"While our keepers were sending Lapins through every major discipline offered on the campus," he said, "it seems they'd have done well to have trained one of us in psychiatry."

"For what?" I demanded. "So we could have someone right here in the Tank to spoon out our soothing-syrups? Man, we've got a right to be stir-crazy. We're life prisoners and we've committed no crime." I stopped to get my calm back. "Bud," I asked, "do you know what I want more than anything else, next to Anne?"

"Of course I do," Dorsey said. "Like you've pointed out, John, we've got no secrets from each other. Your big itch is to step aboard one of the Orion ships. You want to join up for the chase after interplanetary white whales."

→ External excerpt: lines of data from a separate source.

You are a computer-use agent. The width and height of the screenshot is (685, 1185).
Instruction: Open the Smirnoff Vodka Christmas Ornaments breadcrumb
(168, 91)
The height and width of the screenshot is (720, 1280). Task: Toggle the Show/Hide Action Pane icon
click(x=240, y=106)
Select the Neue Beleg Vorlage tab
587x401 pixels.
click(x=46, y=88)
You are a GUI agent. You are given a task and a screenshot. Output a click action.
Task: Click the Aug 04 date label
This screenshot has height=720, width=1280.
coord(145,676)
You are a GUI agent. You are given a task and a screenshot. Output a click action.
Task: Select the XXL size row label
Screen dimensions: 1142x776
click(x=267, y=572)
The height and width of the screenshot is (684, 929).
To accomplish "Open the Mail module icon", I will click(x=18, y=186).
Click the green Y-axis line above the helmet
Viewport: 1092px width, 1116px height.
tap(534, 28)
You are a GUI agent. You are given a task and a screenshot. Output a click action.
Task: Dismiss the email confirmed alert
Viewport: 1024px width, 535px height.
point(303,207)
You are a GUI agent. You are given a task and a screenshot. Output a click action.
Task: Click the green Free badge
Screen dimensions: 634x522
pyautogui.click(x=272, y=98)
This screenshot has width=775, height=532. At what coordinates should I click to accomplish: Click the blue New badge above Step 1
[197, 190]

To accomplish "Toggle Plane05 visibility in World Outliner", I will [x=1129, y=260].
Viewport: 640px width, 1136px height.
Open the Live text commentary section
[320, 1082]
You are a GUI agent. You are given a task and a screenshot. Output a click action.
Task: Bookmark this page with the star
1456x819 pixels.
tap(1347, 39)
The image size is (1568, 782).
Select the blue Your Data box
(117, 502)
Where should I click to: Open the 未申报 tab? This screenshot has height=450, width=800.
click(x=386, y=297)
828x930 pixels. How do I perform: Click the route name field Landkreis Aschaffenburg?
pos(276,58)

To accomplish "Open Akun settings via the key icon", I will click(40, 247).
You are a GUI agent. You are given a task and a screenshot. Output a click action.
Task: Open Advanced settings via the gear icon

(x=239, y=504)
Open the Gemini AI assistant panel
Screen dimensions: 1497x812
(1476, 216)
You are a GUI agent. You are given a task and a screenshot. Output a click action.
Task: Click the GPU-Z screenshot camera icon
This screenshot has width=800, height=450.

"It's only natural," I said. "When we were kids, Bud, we saw the same TV programs, the same space-adventure movies, as the kids who are now the men in space. Every boy in America was conditioned to long for a space-suit. I'm one of the ones who could have made it, Bud. I love medicine, and I think I'm going to be a damned fine pathologist; but I'd turn in my M.D. for an Ordinary Spaceman's ticket without a second's hesitation. When I read, two years ago, that Immermann had discovered that human skull in the oxide rubble below Roosevelt Ridge in Syrtis Major, I cried for the first time since I was six years old. Twenty thousand years ago there was man on Mars. And I'm confined to Earth for life."

"How much do you know about the Immermann skull, John?" Dorsey asked me.

"What I've said. Is there more?"

"One point," Dorsey said. "My field, radio astronomy, is a deep-space sort of specialty; but I do from time to time condescend to read the Journal of Aerology and the other parochial, solar-system publications. Somewhere I read that there's something odd about that skull Colonel Immermann dug up."

"If you're suggesting that it was a second Piltdown hoax, planted in that Martian talus to jar larger Air Force appropriations from Congress, keep it from me," I said. "I cherish the illusion that the Immermann is genuine, and a mystery."


"It isn't phony, and it's sure as hell a mystery," Dorsey said. "Colonel Immermann's initial report of the skull's discovery was verified by every member of the Orion Gamma's crew, a gang recruited mostly from Service-Academy grads and other high moral types. The peculiarity I'm talking about isn't forensic. It's functional. If you were to mix in the Immermann skull with an assortment of skulls of modern western men, age forty or thereabouts, only one characteristic would allow you to pick it out from the mixture again. 'Look, Mom—No Cavities!' Like us Lapins, Immermann Man had acarious teeth."